From: Jordan Niethe <jniethe@nvidia.com>
To: Chih-En Lin <shiyn.lin@gmail.com>
Cc: linux-mm@kvack.org, balbirs@nvidia.com, matthew.brost@intel.com,
akpm@linux-foundation.org, linux-kernel@vger.kernel.org,
dri-devel@lists.freedesktop.org, david@redhat.com,
ziy@nvidia.com, apopple@nvidia.com, lorenzo.stoakes@oracle.com,
lyude@redhat.com, dakr@kernel.org, airlied@gmail.com,
simona@ffwll.ch, rcampbell@nvidia.com, mpenttil@redhat.com,
jgg@nvidia.com, willy@infradead.org
Subject: Re: [RFC PATCH 4/6] mm: Add a new swap type for migration entries with device private PFNs
Date: Tue, 2 Dec 2025 12:42:57 +1100 [thread overview]
Message-ID: <c7771281-5593-4068-99ce-1fab3608cf82@nvidia.com> (raw)
In-Reply-To: <20251201024343.GA9270@laptop01>
Hi,
On 1/12/25 13:43, Chih-En Lin wrote:
> On Fri, Nov 28, 2025 at 03:41:44PM +1100, Jordan Niethe wrote:
>> A future change will remove device private pages from the physical
>> address space.
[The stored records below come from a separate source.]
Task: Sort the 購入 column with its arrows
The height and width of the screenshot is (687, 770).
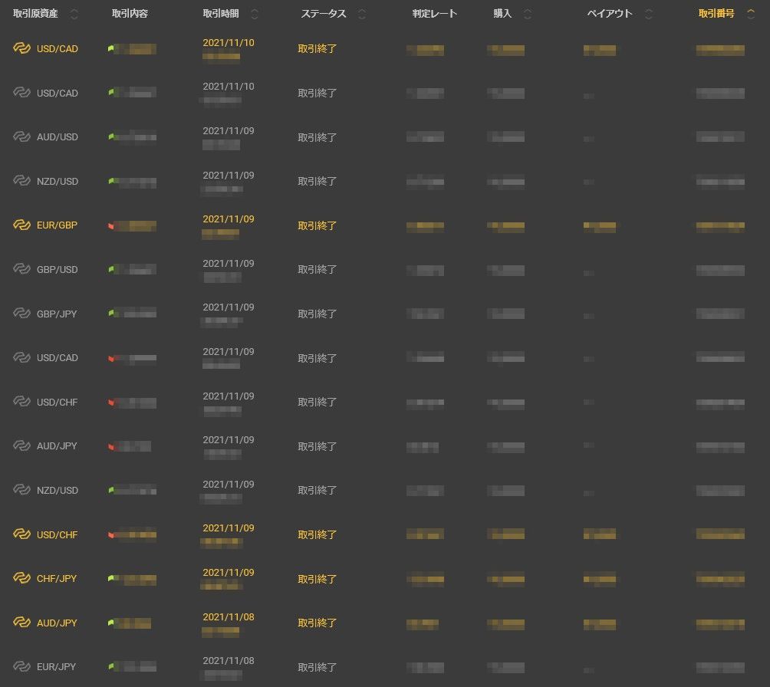Action: click(528, 14)
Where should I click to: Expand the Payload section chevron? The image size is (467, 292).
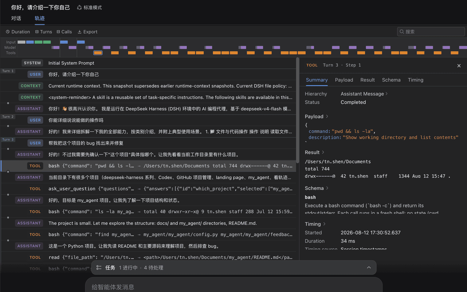pos(327,116)
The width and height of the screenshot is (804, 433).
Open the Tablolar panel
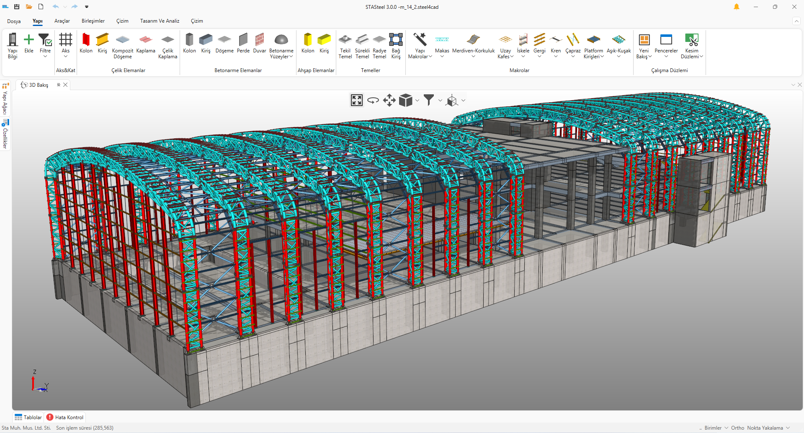click(28, 417)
This will mean that device private pages no longer have
>> normal PFN and must be handled separately.
>>
>> When migrating a device private page a migration entry is created for
>> that page - this includes the PFN for that page. Once device private
>> PFNs exist in a different address space to regular PFNs we need to be
>> able to determine which kind of PFN is in the entry so we can associate
>> it with the correct page.
>>
>> Introduce new swap types:
>>
>> - SWP_MIGRATION_DEVICE_READ
>> - SWP_MIGRATION_DEVICE_WRITE
>> - SWP_MIGRATION_DEVICE_READ_EXCLUSIVE
>>
>> These correspond to
>>
>> - SWP_MIGRATION_READ
>> - SWP_MIGRATION_WRITE
>> - SWP_MIGRATION_READ_EXCLUSIVE
>>
>> except the swap entry contains a device private PFN.
>>
>> The existing helpers such as is_writable_migration_entry() will still
>> return true for a SWP_MIGRATION_DEVICE_WRITE entry.
>>
>> Introduce new helpers such as
>> is_writable_device_migration_private_entry() to disambiguate between a
>> SWP_MIGRATION_WRITE and a SWP_MIGRATION_DEVICE_WRITE entry.
>>
>> Signed-off-by: Jordan Niethe <jniethe@nvidia.com>
>> Signed-off-by: Alistair Popple <apopple@nvidia.com>
>> ---
>> include/linux/swap.h | 8 +++-
>> include/linux/swapops.h | 87 ++++++++++++++++++++++++++++++++++++++---
>> mm/memory.c | 9 ++++-
>> mm/migrate.c | 2 +-
>> mm/migrate_device.c | 31 ++++++++++-----
>> mm/mprotect.c | 21 +++++++---
>> mm/page_vma_mapped.c | 2 +-
>> mm/pagewalk.c | 3 +-
>> mm/rmap.c | 32 ++++++++++-----
>> 9 files changed, 161 insertions(+), 34 deletions(-)
>>
>> diff --git a/include/linux/swap.h b/include/linux/swap.h
>> index e818fbade1e2..87f14d673979 100644
>> --- a/include/linux/swap.h
>> +++ b/include/linux/swap.h
>> @@ -74,12 +74,18 @@ static inline int current_is_kswapd(void)
>> *
>> * When a page is mapped by the device for exclusive access we set the CPU page
>> * table entries to a special SWP_DEVICE_EXCLUSIVE entry.
>> + *
>> + * Because device private pages do not use regular PFNs, special migration
>> + * entries are also needed.
>> */
>> #ifdef CONFIG_DEVICE_PRIVATE
>> -#define SWP_DEVICE_NUM 3
>> +#define SWP_DEVICE_NUM 6
>> #define SWP_DEVICE_WRITE (MAX_SWAPFILES+SWP_HWPOISON_NUM+SWP_MIGRATION_NUM)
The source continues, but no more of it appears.